[Start of Attachment]

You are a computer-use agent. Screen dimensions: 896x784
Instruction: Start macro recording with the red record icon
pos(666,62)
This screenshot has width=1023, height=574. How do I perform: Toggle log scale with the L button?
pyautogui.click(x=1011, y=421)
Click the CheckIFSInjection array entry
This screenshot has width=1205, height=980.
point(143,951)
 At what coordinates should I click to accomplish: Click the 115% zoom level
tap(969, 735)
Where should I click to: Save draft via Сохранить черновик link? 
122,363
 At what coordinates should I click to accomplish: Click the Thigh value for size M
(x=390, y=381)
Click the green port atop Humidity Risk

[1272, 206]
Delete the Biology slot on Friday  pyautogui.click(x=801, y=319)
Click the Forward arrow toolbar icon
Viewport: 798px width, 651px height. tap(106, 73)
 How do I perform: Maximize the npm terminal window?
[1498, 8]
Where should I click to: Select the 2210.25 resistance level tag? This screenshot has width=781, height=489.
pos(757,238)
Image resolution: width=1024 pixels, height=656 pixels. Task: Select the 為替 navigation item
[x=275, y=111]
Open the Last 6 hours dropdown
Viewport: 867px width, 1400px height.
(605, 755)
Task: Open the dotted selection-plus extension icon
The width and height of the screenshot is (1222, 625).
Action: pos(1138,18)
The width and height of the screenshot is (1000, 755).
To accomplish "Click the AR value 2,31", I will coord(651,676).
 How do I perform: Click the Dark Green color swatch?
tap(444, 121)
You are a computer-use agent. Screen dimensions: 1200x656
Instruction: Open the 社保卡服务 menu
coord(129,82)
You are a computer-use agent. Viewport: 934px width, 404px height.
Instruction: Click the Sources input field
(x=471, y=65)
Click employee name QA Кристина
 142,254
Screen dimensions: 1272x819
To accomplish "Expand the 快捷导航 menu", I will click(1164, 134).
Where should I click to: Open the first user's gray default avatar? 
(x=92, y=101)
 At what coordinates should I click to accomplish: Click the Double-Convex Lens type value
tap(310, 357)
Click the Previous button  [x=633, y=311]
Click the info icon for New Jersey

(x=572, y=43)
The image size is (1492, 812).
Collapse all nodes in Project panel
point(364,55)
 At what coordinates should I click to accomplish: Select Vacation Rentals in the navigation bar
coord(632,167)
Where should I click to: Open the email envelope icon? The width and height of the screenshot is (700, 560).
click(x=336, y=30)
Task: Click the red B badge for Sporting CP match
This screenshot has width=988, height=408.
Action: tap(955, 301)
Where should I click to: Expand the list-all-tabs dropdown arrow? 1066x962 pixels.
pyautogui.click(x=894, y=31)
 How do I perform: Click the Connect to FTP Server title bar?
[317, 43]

[End of Attachment]

▶ TASK BRIEF
Retrieve each line from the records above where the word "dimensions" occurs.

▶ ANSWER
You are a computer-use agent. Screen dimensions: 896x784
You are a computer-use agent. Screen dimensions: 1200x656
Screen dimensions: 1272x819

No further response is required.